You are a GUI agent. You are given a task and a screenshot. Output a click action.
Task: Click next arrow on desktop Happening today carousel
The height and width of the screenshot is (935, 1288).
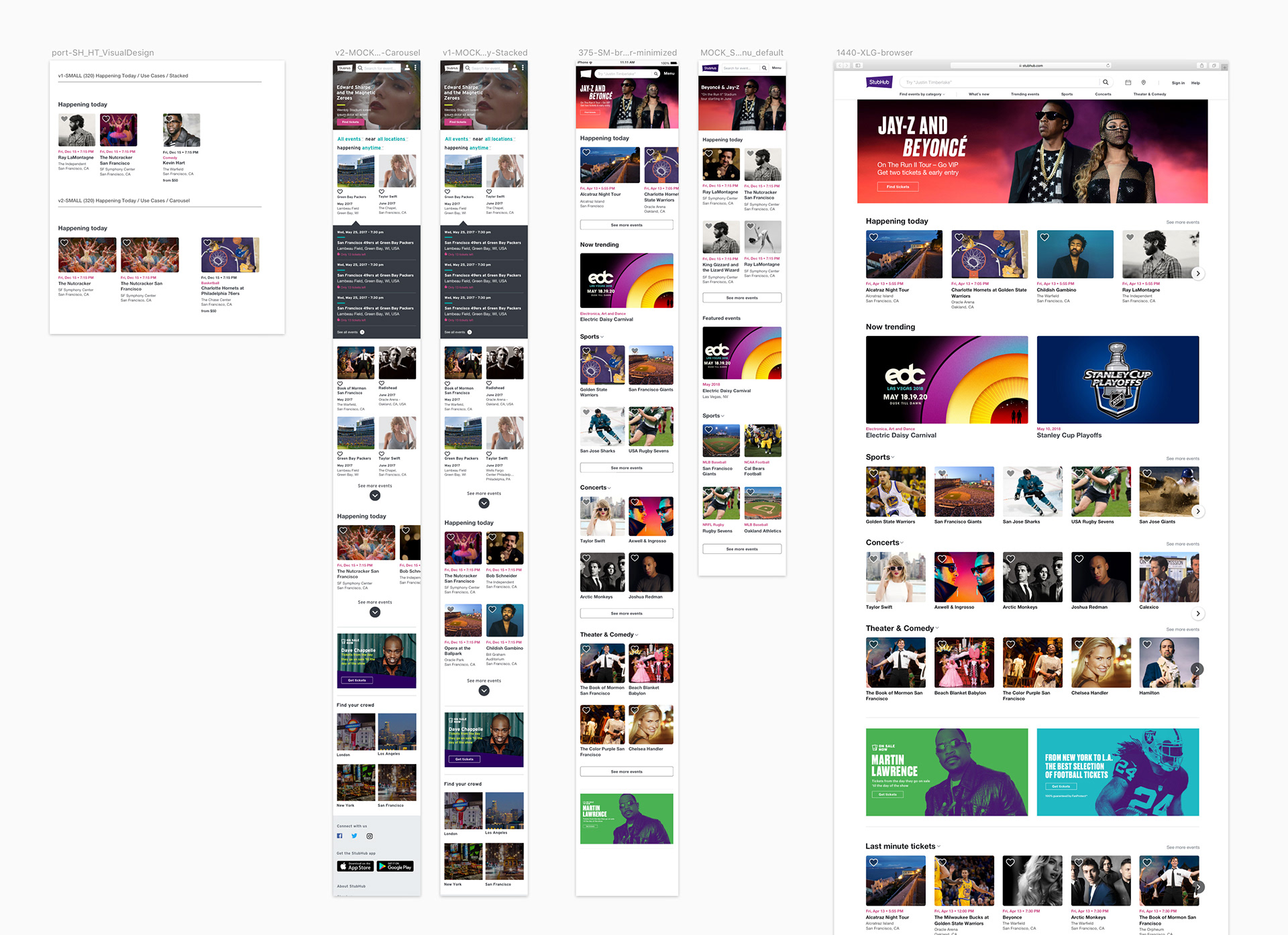click(x=1197, y=274)
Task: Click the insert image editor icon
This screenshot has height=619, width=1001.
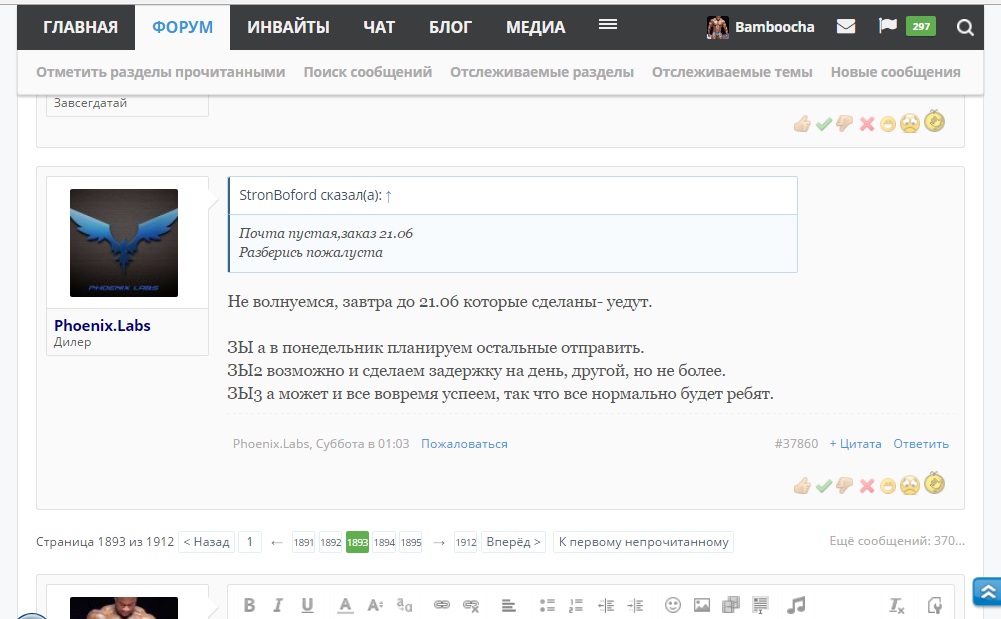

## WHAT YOU NEED TO DO:
Write out everything from the line containing "Task: Click the insert image editor icon" down to the end of the listing, both included, reproducing each line character for character. Leave the pictures out.

## SOLUTION TO THIS EXERCISE:
Task: Click the insert image editor icon
This screenshot has height=619, width=1001.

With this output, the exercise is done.